騎手、調整法の変化 新生エピファネイアの幕開け
2014/11/24(月)
天皇賞(秋)はゲートまでの過程がすべて
-:ジャパンカップ(G1)に出走するエピファネイア(牡4、栗東・角居厩舎)ですが、天皇賞(秋)前にこってりお話を聞かせていただいたのですが、今朝(11/1)、1週前追い切りが終わりまして、CWコースで岸本助手が乗られて単走だった訳なのですけれど、動き自体はいかがでしたか?
鈴木博幸調教助手:ゲートの上からの遠目からしか見ていなかったんですよ。でも、悪くなさそうでしたよ。掛かる訳ではないけど、やっぱり3角から馬がグンと乗ってくるということで。それはもう去年の菊花賞の時もそうでしたし、変に掛かって暴走して、という感じではないので、問題ないと思いますね。
-:(ゴール板を過ぎてからも追うことはなく)普通にゴール板がゴール、というテーマの追い切りでしたが、通り過ぎてからも見ていると、そこで追っ付けているという感じはなかったですものね。その後、結構厩舎に戻ってくるまで逍遥馬道とかをいつも通り時間を掛けて歩かせて、万全の態勢に近付いている感じはありますか?
鈴:順調と言えば順調に来ていると思います。今回はレース後、ちょっと長めに楽をさせていたので、やっぱり少し緩んでいる部分はあるのですが、追い切りごとに良くなってくる子ですし、あと2本ありますからね。
-:天皇賞(秋)前も取材させていただいて、動き、普段の様子も見させていただいたのですが、パドックから返し馬で、思っている以上に凄く良くなっているな、という感触があったんですよ。
鈴:良かったですよ。良かったですけど、久々のせいか、ゲートまで煩かったですね。あれは予想外でした。今まであそこまで暴れたりというか、突っ込んだりとかいうのもなかったので、福永騎手も驚いていたのですが、馬のデキとしては悪くなかったと思います。
-:大阪杯くらいの時の馬場入りもよく覚えていますが、もっと大人しかったですよね。
鈴:そうなんですよ。やっぱりある程度(気合が)乗ってきてくれないと、あの子らしくないと思いますよ。ちょっとバランスが難しいですけどね、その辺りは。
-:周囲が思っている以上に難しいところだと思いますが、そういう状態で返し馬に行って、ヤル気満々なエピファネイアというのは、写真を撮っていても凄く感じられたので、これは思っているよりも良くなっているから、どんなレースになるんだろうな、と期待はしていました。
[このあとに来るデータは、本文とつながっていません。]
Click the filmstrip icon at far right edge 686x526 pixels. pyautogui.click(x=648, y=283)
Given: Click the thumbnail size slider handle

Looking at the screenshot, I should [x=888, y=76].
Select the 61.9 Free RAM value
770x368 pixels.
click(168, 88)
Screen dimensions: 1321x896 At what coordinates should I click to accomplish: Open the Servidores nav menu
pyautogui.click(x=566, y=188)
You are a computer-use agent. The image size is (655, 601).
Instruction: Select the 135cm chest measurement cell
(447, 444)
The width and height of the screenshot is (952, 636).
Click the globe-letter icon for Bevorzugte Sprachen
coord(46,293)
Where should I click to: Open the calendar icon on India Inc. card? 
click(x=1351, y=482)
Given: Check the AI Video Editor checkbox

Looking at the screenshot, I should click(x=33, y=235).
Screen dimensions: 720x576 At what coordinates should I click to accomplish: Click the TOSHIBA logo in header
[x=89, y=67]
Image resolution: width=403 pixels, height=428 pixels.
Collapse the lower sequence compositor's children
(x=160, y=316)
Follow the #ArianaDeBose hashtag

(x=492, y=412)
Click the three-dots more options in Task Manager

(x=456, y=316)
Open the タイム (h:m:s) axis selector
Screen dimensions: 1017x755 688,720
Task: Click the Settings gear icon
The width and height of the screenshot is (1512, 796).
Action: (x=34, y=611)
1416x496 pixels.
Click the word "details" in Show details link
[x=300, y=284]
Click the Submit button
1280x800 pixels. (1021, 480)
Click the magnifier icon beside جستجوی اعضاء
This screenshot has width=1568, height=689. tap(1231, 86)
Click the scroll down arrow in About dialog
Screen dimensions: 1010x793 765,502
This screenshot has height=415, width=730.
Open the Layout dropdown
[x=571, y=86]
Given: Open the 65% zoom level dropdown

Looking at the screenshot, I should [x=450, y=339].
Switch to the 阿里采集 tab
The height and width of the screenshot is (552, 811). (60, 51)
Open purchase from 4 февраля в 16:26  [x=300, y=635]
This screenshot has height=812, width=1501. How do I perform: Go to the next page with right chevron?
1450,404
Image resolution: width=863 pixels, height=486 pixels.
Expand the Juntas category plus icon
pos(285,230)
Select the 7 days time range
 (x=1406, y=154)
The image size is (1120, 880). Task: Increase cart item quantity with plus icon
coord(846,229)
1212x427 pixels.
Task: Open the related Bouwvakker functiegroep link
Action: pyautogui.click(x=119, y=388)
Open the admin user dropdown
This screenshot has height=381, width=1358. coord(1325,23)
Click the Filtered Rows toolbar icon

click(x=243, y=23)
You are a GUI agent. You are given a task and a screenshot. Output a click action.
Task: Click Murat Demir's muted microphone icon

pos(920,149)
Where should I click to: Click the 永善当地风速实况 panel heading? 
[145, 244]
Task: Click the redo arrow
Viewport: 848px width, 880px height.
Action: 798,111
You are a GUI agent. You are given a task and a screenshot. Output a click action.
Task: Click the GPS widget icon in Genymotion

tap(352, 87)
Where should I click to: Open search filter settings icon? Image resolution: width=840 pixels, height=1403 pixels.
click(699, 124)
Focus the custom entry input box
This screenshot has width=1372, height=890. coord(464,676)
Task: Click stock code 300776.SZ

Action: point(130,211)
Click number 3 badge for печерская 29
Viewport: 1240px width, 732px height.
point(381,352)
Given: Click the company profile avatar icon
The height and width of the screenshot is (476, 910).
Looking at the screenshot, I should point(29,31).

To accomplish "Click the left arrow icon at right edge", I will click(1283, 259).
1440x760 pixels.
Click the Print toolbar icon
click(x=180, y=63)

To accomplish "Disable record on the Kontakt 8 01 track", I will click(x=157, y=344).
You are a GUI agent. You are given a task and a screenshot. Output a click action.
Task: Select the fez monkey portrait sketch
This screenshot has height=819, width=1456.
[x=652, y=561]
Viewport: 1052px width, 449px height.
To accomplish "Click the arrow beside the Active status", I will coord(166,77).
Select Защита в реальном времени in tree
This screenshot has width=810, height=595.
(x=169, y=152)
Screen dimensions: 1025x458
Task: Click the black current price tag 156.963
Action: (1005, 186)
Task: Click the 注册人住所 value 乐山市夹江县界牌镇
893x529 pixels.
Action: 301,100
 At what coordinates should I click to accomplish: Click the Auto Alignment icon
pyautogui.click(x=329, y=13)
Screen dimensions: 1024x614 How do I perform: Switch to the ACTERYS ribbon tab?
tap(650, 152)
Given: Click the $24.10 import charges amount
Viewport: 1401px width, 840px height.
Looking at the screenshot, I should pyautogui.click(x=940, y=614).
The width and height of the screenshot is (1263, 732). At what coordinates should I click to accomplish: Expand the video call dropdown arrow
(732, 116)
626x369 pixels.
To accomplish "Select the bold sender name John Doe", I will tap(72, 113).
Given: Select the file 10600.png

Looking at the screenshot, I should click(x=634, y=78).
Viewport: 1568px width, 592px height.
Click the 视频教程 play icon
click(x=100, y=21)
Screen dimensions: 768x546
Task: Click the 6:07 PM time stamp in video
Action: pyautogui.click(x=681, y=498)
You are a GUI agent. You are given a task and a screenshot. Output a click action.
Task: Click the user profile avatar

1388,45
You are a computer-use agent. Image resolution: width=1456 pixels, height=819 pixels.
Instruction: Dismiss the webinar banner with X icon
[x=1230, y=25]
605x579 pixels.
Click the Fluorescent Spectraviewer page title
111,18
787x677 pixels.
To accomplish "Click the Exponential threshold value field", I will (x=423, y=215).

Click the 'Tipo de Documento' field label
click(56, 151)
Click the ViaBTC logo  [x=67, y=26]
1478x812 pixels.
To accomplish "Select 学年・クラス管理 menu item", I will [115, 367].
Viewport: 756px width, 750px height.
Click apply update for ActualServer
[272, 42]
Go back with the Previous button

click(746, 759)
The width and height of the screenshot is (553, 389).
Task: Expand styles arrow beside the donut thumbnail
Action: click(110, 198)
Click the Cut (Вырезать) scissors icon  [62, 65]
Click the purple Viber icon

鈴:内容はそんなに悪くないと思います。ゲートが全てですよ。あれもひっくるめて競馬であり、調整なんですけれど……。
パドックでの発汗は想定の範囲内
-:あの1戦で、一部ファンは発汗のこと気にされていて……?
鈴:(割って入るように)いつものことですね。そんなことを言ったら、香港だって競馬前になったら装鞍所で汗を掻いていますし、どのレースにしたって大体そうですよ。
-:あの辺は、ジャパンカップでエピファネイアのパドックを見るファンとしたら、気にしなくていいポイントということですね。
鈴:そう思いますけどね。もともと代謝が良い子なのでね。普段、厩にいる時でも汗を掻くので、この時季でもそんなに。これで発汗していなくて大人しければ「大人し過ぎる」と言われるし、気が乗っていたら乗っていたで「発汗が気になる」と言われるし。その辺は、個人でそれぞれ好きに見てほしい、という感じですよ。
-:ある程度、元気良く返し馬に出て、ゲート裏に入ってホッと落ち着けたら一番ベストだと。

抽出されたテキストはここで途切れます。